Records pointing to words and elements
╔══

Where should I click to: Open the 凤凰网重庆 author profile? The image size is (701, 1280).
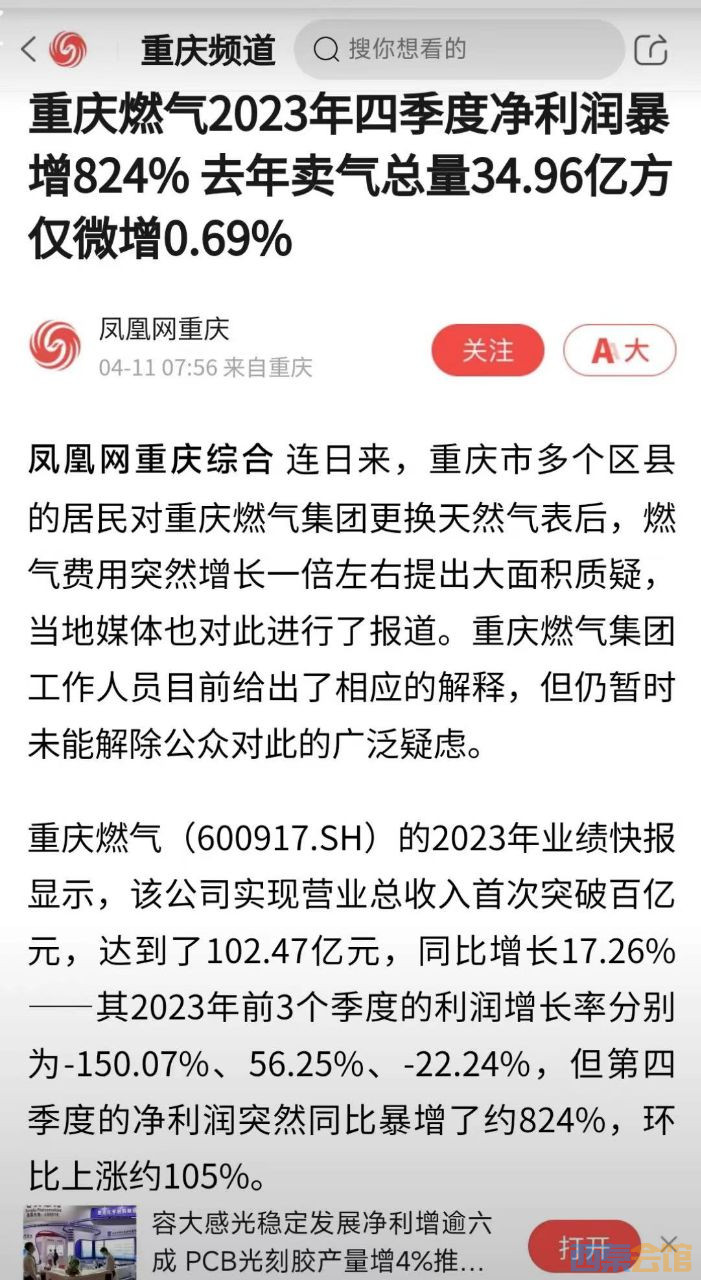click(164, 329)
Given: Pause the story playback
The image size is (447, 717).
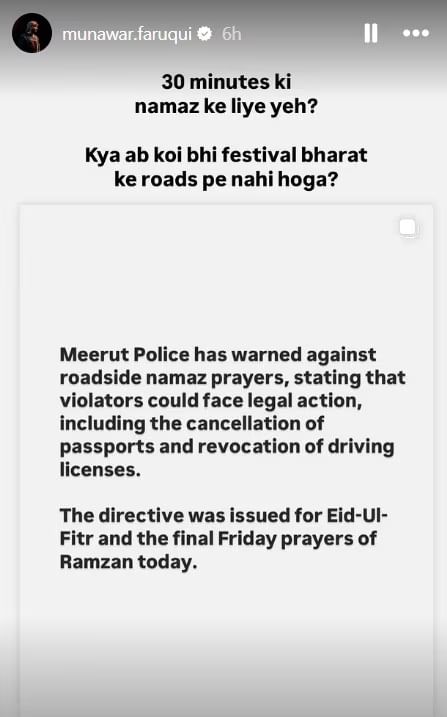Looking at the screenshot, I should pyautogui.click(x=371, y=33).
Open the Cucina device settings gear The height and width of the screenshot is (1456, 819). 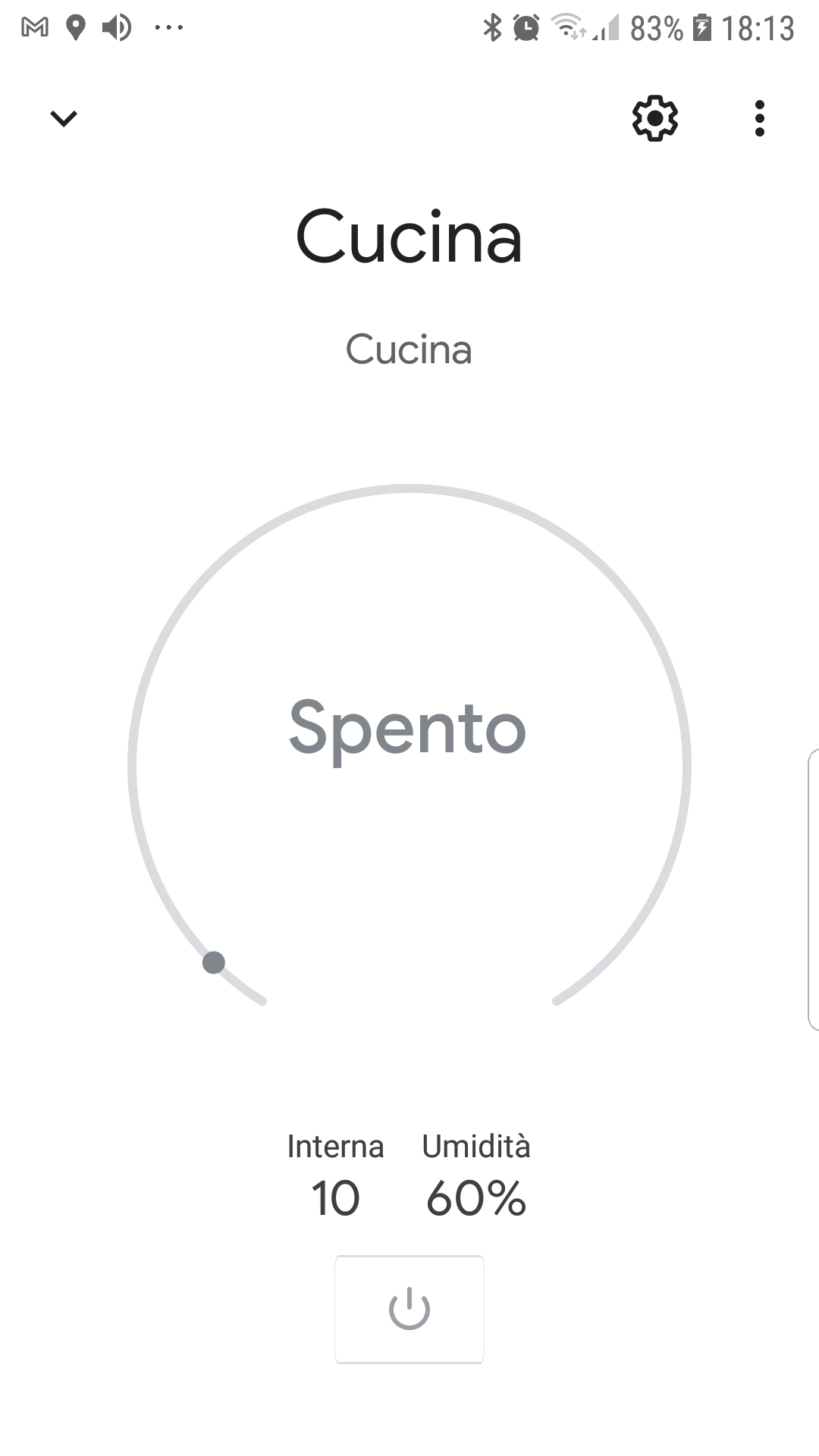click(654, 118)
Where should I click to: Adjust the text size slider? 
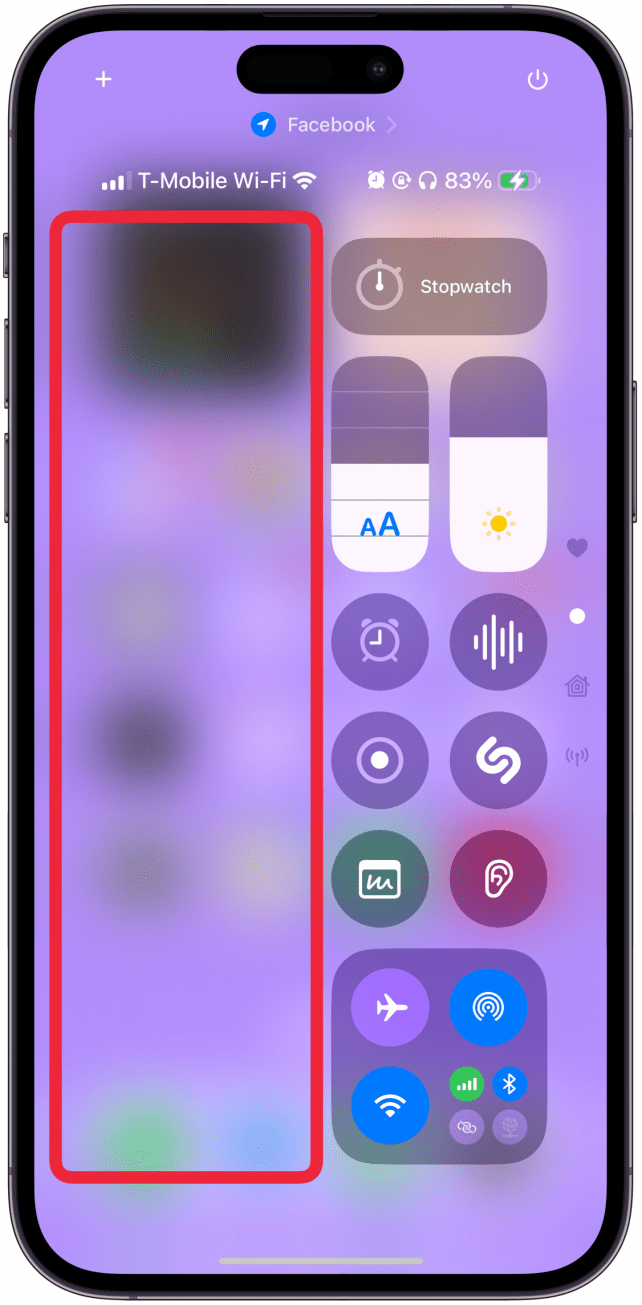[379, 465]
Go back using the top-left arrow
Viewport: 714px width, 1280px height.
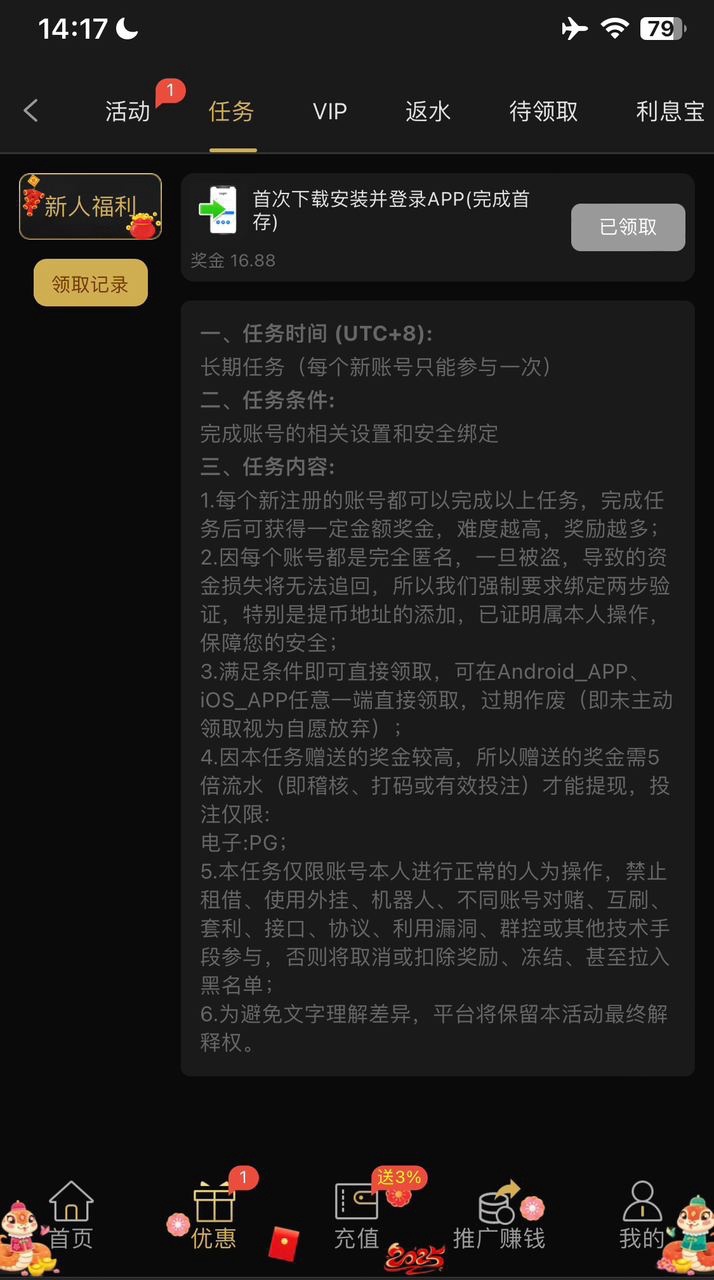click(31, 111)
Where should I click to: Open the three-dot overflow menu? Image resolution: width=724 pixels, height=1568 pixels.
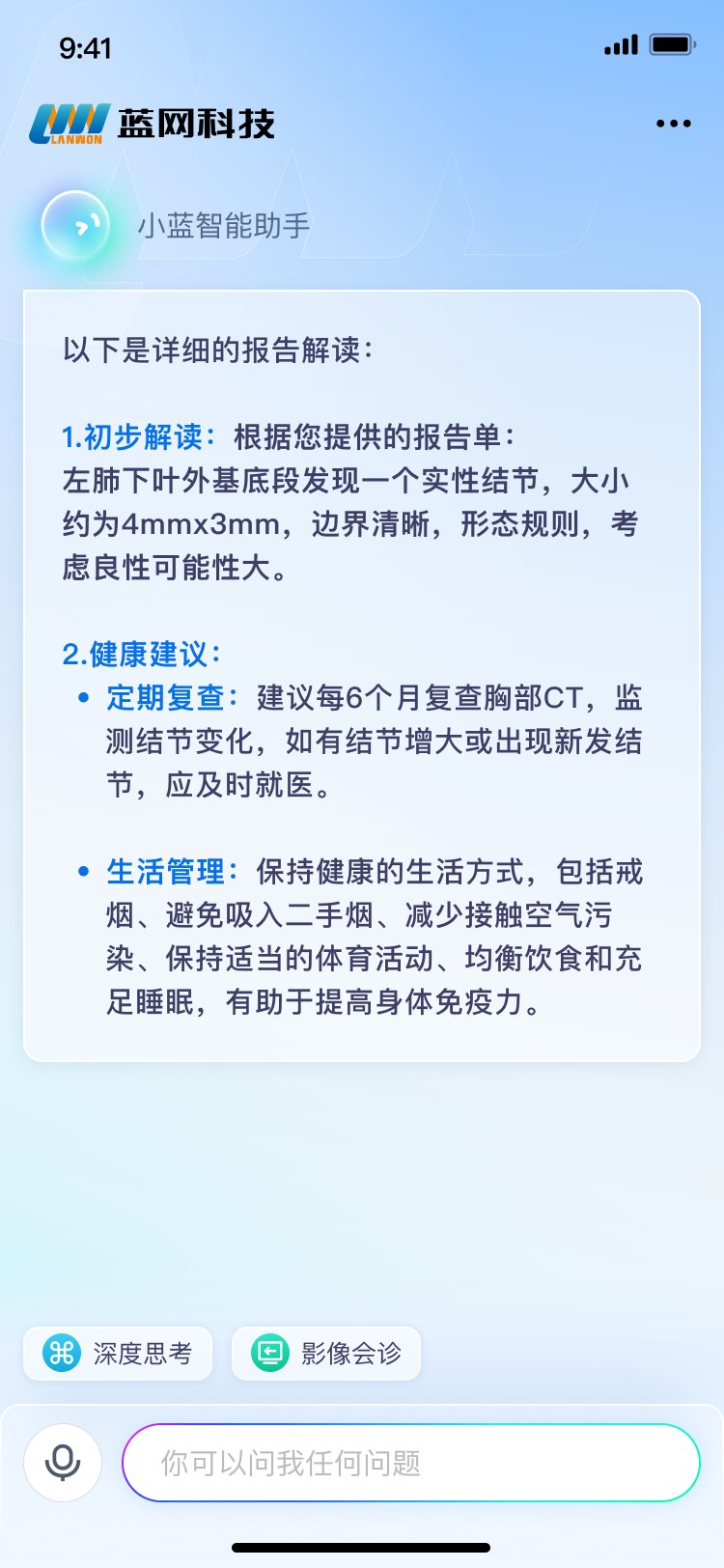coord(673,124)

╚══

Could you copy out the records, unchanged, from the line that contains "Where should I click to: Adjust" through the end of the records, with both ends included? Leave the pictures out.

Where should I click to: Adjust the text size slider? 
[379, 465]
Go back using the top-left arrow
Viewport: 714px width, 1280px height.
click(31, 111)
Where should I click to: Open the three-dot overflow menu? Image resolution: width=724 pixels, height=1568 pixels.
coord(673,124)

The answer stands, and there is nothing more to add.